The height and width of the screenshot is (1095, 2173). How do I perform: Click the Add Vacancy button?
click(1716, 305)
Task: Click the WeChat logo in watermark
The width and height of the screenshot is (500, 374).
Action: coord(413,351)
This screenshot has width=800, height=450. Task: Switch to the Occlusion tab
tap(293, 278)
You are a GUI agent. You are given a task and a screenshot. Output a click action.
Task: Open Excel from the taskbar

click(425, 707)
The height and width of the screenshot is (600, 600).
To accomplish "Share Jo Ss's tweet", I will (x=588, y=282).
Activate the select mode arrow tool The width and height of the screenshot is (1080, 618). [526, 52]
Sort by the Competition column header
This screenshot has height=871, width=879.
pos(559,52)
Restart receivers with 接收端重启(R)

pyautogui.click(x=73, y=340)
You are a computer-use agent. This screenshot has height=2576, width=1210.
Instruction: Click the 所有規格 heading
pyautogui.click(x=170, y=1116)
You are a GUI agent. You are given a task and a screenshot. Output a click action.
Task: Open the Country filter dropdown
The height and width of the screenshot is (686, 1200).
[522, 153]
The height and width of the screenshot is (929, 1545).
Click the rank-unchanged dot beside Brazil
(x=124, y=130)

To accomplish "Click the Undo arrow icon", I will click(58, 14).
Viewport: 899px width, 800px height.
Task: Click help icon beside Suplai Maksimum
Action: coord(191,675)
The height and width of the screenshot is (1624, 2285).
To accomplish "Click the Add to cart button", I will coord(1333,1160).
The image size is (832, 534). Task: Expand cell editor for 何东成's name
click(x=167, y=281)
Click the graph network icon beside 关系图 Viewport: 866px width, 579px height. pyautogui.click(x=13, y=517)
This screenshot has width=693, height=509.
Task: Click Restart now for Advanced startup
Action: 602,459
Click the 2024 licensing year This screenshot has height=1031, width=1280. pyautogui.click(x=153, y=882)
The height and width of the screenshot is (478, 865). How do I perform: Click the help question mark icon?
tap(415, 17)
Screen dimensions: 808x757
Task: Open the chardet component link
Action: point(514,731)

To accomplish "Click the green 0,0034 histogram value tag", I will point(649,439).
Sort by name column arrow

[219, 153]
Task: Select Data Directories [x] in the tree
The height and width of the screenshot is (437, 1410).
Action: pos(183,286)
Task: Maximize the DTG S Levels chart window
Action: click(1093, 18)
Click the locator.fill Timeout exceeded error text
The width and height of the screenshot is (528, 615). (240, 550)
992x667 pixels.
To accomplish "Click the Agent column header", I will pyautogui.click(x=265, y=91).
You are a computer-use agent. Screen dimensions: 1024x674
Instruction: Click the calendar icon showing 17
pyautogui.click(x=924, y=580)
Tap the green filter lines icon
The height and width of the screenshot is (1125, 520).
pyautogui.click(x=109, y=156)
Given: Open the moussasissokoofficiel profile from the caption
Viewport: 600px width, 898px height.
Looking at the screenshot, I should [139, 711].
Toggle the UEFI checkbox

[Your goal] In the records above, find each line that mentions the word "computer", and copy it.

[Result of the task]
You are a computer-use agent. This screenshot has height=2576, width=1210.
You are a computer-use agent. Screen dimensions: 1024x674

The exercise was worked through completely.